Exercise task.
Please extract the stretch of entries from the line containing "Where should I click to: Select" through the line containing "Looking at the screenshot, I should (x=212, y=7).", and repeat those lines exactly as they appear.

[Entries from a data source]

◇ ◇ ◇ ◇

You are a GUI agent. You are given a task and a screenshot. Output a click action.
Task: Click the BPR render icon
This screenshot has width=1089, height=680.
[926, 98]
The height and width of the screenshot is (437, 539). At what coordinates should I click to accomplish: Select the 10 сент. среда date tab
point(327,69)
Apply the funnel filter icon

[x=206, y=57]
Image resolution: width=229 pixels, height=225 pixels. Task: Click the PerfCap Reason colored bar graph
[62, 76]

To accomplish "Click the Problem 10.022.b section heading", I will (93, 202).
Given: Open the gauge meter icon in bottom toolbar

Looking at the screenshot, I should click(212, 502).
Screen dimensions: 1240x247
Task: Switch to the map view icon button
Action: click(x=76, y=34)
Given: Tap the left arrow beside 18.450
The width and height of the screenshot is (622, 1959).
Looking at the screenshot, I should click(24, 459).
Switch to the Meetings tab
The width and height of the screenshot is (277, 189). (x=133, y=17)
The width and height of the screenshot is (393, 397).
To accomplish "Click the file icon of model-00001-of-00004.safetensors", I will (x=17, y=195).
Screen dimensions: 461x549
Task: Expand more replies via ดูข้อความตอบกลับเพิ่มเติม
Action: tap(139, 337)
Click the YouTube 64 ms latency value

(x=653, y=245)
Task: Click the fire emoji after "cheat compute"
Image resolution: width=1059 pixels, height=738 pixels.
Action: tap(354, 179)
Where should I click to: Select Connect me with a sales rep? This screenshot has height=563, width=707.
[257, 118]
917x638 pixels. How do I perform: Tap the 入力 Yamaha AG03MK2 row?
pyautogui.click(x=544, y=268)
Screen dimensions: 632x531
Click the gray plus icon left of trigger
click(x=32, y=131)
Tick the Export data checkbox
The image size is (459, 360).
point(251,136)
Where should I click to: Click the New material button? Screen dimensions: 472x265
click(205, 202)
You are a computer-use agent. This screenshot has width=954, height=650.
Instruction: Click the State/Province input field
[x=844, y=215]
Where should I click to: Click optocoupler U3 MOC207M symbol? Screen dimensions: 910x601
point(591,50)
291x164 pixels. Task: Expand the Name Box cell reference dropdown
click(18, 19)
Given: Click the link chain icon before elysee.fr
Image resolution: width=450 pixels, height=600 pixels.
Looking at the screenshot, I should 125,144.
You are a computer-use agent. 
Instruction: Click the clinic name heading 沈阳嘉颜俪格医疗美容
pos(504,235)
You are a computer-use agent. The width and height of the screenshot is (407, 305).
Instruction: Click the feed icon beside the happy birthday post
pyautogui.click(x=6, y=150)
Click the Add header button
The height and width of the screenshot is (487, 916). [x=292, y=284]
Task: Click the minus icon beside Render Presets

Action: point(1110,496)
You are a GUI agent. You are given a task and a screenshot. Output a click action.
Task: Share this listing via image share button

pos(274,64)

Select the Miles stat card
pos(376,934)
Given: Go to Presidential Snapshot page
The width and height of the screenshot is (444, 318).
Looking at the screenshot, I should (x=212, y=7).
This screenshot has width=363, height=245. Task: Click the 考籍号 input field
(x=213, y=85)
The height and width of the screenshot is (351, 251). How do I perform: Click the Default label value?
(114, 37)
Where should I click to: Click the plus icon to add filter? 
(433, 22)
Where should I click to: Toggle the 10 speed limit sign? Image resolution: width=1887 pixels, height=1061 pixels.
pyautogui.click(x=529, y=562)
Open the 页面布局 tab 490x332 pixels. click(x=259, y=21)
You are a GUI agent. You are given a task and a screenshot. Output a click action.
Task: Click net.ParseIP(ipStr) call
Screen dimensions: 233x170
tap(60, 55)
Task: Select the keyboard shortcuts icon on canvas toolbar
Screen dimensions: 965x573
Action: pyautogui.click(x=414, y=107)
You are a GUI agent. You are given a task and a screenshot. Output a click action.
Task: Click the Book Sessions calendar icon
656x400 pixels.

◇ ◇ ◇ ◇

Reply to the exercise.
Where should I click to: Select Connect me with a sales rep? This screenshot has height=563, width=707.
[257, 118]
917x638 pixels. How do I perform: Tap the 入力 Yamaha AG03MK2 row?
pyautogui.click(x=544, y=268)
Screen dimensions: 632x531
Click the gray plus icon left of trigger
click(x=32, y=131)
Tick the Export data checkbox
The image size is (459, 360).
point(251,136)
Where should I click to: Click the New material button? Screen dimensions: 472x265
click(205, 202)
You are a computer-use agent. This screenshot has width=954, height=650.
Instruction: Click the State/Province input field
[x=844, y=215]
Where should I click to: Click optocoupler U3 MOC207M symbol? Screen dimensions: 910x601
point(591,50)
291x164 pixels. Task: Expand the Name Box cell reference dropdown
click(18, 19)
Given: Click the link chain icon before elysee.fr
Image resolution: width=450 pixels, height=600 pixels.
Looking at the screenshot, I should 125,144.
You are a computer-use agent. 
Instruction: Click the clinic name heading 沈阳嘉颜俪格医疗美容
pos(504,235)
You are a computer-use agent. The width and height of the screenshot is (407, 305).
Instruction: Click the feed icon beside the happy birthday post
pyautogui.click(x=6, y=150)
Click the Add header button
The height and width of the screenshot is (487, 916). [x=292, y=284]
Task: Click the minus icon beside Render Presets

Action: point(1110,496)
You are a GUI agent. You are given a task and a screenshot. Output a click action.
Task: Share this listing via image share button

pos(274,64)

Select the Miles stat card
pos(376,934)
Given: Go to Presidential Snapshot page
The width and height of the screenshot is (444, 318).
Looking at the screenshot, I should (x=212, y=7).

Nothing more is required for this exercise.